I read an article in the last couple of days quoting David Maister (guru to professional services firms) as saying that he’s never going to write another book, and he rarely reads them any more, either. Instead, he’s become a blogger, and says that he gets his best information from other blogs, or maybe magazine articles. The original article, which probably set this off, is actually much more insightful than this, and an interesting comment (from a new convert) on the whole blogging experience from a business perspective.
I had a quick look at his blog, and I think he’s basically using it as a forum for shorter magazine articles (when he was just an apprentice guru, he published magazine articles in the American Lawyer, before people were willing to give him a book deal). What he’s writing is very polished, and thought through – certainly more than this blog, and more than most of the blogs I read.
To me, blogging is a new medium, not just a replacement for other, older ones. The interaction, between commenter and blogger, on the best blogs, makes it completely different from a magazine or newspaper, and the rough draft nature of many blogs create an immediacy that other media simply can’t match. David Maister is the kind of writer that thrives from that interaction, but it’s a big stretch from that to say that the book is passe.

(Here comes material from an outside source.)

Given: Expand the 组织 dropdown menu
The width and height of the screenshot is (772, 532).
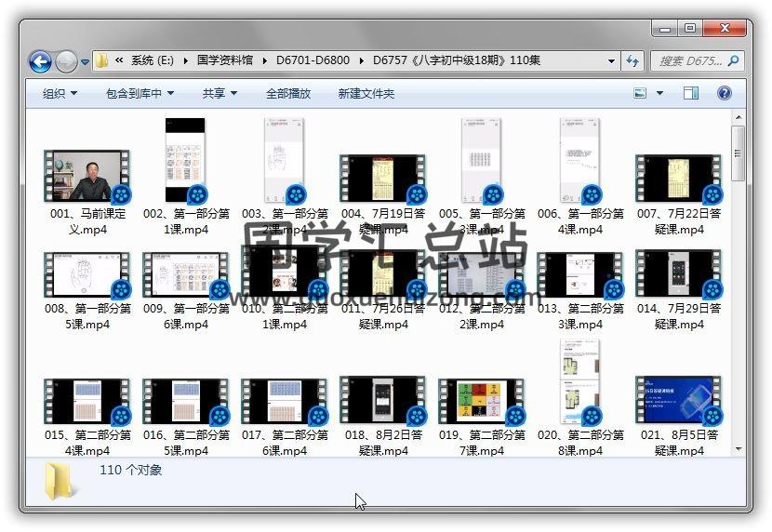Looking at the screenshot, I should (x=60, y=93).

I love having a new text-based medium, but, just as television didn’t kill film, but added possibilities, blogging adds variety to the many ways we humans communicate with each other.
I’m still going to add David Maister to my bloglines feed. While I was in professional services, I found him the most insightful business writer I’ve read by a considerable margin. In a 30-second trawl through his blog, I found a post on leadership vs management for professionals that I’m going to go back to for inspiration later.